In this book, Michael Kimmage explores the fascinating relationship between radicalism and conservatism in American intellectual and political culture from the 1920s through the 1960s. He does so through entwined intellectual biographies of Lionel Trilling and Whittaker Chambers, whose personal and somewhat tortured voyages from Marxism to anti-Stalinism exemplified the complicated trajectory of American thought away from interwar revolutionary flirtations towards a post-World War II political centrism that was more conservative than liberal in orientation. Together, though not in concert, the two men helped sow the seeds of neoconservatism, a fusion of religious, populist, and libertarian strands that eventually achieved political actualization in the presidency of Ronald Reagan. Relying mainly on the published writings of the two figures, along with memoirs, secondary sources, and selective archival research, the book successfully traces the evolving political outlooks of Chambers and Trilling, and it compellingly elucidates the relationship between their personal histories, broader intellectual and cultural shifts in the world of letters, and the nation's embrace of conservative solutions during the 1940s and after.

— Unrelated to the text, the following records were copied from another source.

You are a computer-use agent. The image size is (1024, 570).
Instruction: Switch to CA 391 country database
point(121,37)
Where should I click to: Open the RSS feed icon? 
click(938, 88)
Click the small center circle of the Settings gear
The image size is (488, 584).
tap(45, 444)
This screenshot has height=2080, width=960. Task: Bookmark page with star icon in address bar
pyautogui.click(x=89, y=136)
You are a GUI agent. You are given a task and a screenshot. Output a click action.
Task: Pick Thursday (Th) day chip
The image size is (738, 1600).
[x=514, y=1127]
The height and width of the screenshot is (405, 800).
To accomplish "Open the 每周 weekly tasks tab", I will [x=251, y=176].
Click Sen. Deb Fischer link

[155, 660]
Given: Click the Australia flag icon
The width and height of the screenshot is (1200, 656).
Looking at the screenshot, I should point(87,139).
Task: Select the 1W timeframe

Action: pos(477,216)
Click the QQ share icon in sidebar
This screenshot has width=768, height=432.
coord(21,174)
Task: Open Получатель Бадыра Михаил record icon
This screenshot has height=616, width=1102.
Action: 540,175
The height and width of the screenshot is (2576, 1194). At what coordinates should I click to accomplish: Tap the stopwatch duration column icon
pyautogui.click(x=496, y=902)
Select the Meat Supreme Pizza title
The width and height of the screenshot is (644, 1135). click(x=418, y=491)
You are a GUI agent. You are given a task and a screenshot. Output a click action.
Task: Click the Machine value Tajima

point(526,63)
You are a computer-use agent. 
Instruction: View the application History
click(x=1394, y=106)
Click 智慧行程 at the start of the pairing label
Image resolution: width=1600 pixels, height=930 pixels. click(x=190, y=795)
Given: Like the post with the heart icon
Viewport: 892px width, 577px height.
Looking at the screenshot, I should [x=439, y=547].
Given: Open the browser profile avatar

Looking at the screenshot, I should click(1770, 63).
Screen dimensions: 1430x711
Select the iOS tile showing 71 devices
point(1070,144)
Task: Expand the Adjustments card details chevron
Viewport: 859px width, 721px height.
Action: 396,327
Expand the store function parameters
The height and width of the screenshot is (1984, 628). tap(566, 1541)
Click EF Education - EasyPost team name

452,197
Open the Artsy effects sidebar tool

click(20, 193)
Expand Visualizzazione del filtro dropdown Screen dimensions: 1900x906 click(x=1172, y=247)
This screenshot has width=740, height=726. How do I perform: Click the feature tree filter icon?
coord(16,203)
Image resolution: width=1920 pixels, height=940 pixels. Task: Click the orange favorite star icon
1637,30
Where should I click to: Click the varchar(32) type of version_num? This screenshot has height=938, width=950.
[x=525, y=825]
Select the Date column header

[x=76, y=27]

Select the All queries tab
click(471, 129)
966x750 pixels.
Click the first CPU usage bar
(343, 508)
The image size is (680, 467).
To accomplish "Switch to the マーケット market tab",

Lionel Trilling was a scion of Columbia University, a literary critic, novelist, and essayist identified with the polemical New York Intellectuals of the 1930s, '40s, and '50s. Urbane, sophisticated, somewhat Victorian in his sensibilities, Trilling, along with his wife Diana (Rubin) Trilling, became a leading arbiter of literary taste through decades-long contributions to The Partisan Review and The New Yorker and through the publication of numerous critical works, including the sleeper hit The Liberal Imagination (1950), and one novel, The Middle of the Journey (1947). Whittaker Chambers met Trilling at Columbia during the 1920s. Both moved in radical circles, which at that time and place primarily meant contributing to The Menorah Journal and The Morningside, [End Page 343] which together promulgated class-based critiques of American culture. As state-based alternatives to liberal capitalism gained credence in intellectual circles, Chambers and Trilling were drawn towards revolutionary possibility. Trilling never joined the Communist Party of the United States; he mainly expressed sympathy for Marxist principles through articles and book reviews and by briefly holding an executive office in the National Committee for the Defense of Political Prisoners, a communist front organization. Chambers went further, joining the party in 1925, writing for such Communist periodicals as The Daily Worker and serving as a courier for the pro-Soviet underground Ware Circle in Washington, D.C. By the second half of the 1930s, evidence of the Soviet Union's failure to advance truly progressive alternatives to inequality and injustice had disillusioned both men, who reconfigured themselves as anti-Stalinists. For the remainder of their lives—Chambers would die in 1961, Trilling in 1975—the two waged parallel struggles to come to terms with their radical pasts by advancing decidedly antirevolutionary visions of America. Trilling confined his efforts to the academy and to a Matthew-Arnoldesque effort to uplift the middle classes through literature. Chambers expunged his own Stalinist ghosts by testifying against the alleged Soviet spy Alger Hiss in 1948 and 1949. In his various stints as Time foreign news editor, journalist, essayist, autobiographer, and fiction writer, he promoted, in contrast to the Jewish and cosmopolitan Trilling, a pastoral republicanism that was religious rather than secular in orientation and self-consciously antibourgeois.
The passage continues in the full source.